Durante
quelle giornate, Antonio si vedeva più spesso con Alberto e Sandro. Alberto era
un collega dell’università con cui erano diventati amici sia sul piano politico,
ma soprattutto su quello personale, confidandosi la delusione per i due grandi
amori sfortunati di cui erano stati protagonisti. Antonio, durante quegli anni
universitari, aveva amato Francesca e con la stessa intensità Arturo aveva
amato Silvana. Sandro invece era un amico d’infanzia. Con lui aveva frequentato
la scuola elementare, la media e il Liceo Scientifico. Sandro era l’amico con
cui Antonio si vedeva separatamente dall’ambiente dell’università ed anche
dalle frequentazioni relative alla militanza politica di quegli anni. Con lui
aveva fatto i primi viaggi fuori dall’Italia ed era una presenza costante della
sua vita.
Antonio
ed Alberto facevano spesso coppia per conoscere nuove ragazze ed i commenti
seduti in macchina a fine serata, sotto casa di Antonio, duravano anche delle
ore.
Antonio
aveva la patente ma non l’automobile. Non era molto appassionato della guida,
ma non aveva del resto i mezzi economici per acquistare un’auto.

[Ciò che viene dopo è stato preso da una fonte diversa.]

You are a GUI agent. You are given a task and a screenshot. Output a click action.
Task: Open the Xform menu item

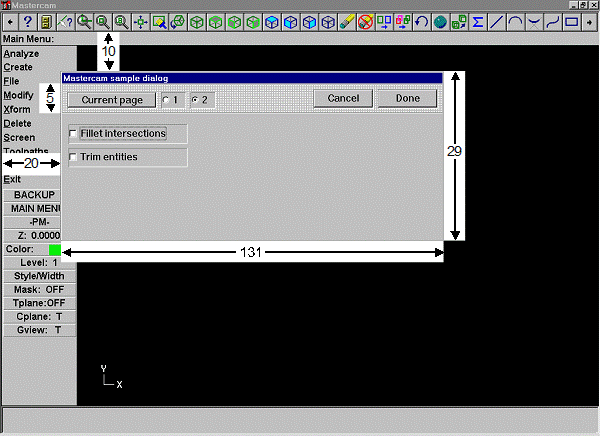click(17, 109)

Il pilota
ufficiale era, pertanto. Alberto che, al contrario, era un grande appassionato
di motori ed affezionatissimo alla sua Cinquecento. Una sera, tornando da una
serata con pizza in un paesino sulle pendici dell’Etna, gli equipaggi amici,
man mano che si scendeva lunghe le strade tortuose che portavano in città, si
sfidarono in una pazza corsa. Nella Cinquecento di Alberto, stava seduto a lato
Antonio, mentre, nell’altra auto, c’erano Mimmo e Marcello, due colleghi ed
amici universitari. Man mano che si andava avanti, Alberto prese un vantaggio
sull’altra macchina. I volti dei due giovani erano tesi ed eccitati.
Nell’ultimo tratto, prima di arrivare in Città, il percorso era a senso unico
ma con una strada stretta e tortuosa. Le curve si succedevano l’una all’altra rapidamente,
mentre la macchina avversaria incalzava da vicino. Ad un tratto, subito dopo
una curva, ecco che l’auto di Alberto ed Antonio si ritrovò
improvvisamente con un muro davanti che
copriva una curva a gomito. La Cinquecento era lanciata e frenare sarebbe stato
un disastro, con uno schianto certo. Non c’era abbastanza spazio.
Alberto,
senza pensarci su, entrò nella curva a gomito e di controsterzo portò la
macchina fuori da quell’incubo. Antonio era rimasto freddo e vigile, teso come
un arco. Un boato uscì dalle gole di Alberto ed Antonio misto ad una risata che
squarciava il silenzio assordante di qualche istante prima. Non riuscivano a
credere di esserne usciti fuori senza danno e, subito, alla tensione subentrò
un senso di trionfo e di potenza. L’altra macchina, che li seguiva, si accostò
con calma alla Cinquecento di Alberto, che ora procedeva lentamente.
-
Ma siete pazzi? - gridò Mimmo- affacciato dal finestrino della sua auto
- Si,
è stato pazzesco – rispose Antonio – mentre Alberto gridava e rideva!
Tutti,
dopo, scesero dalle macchine per abbracciarsi e ridere senza fine.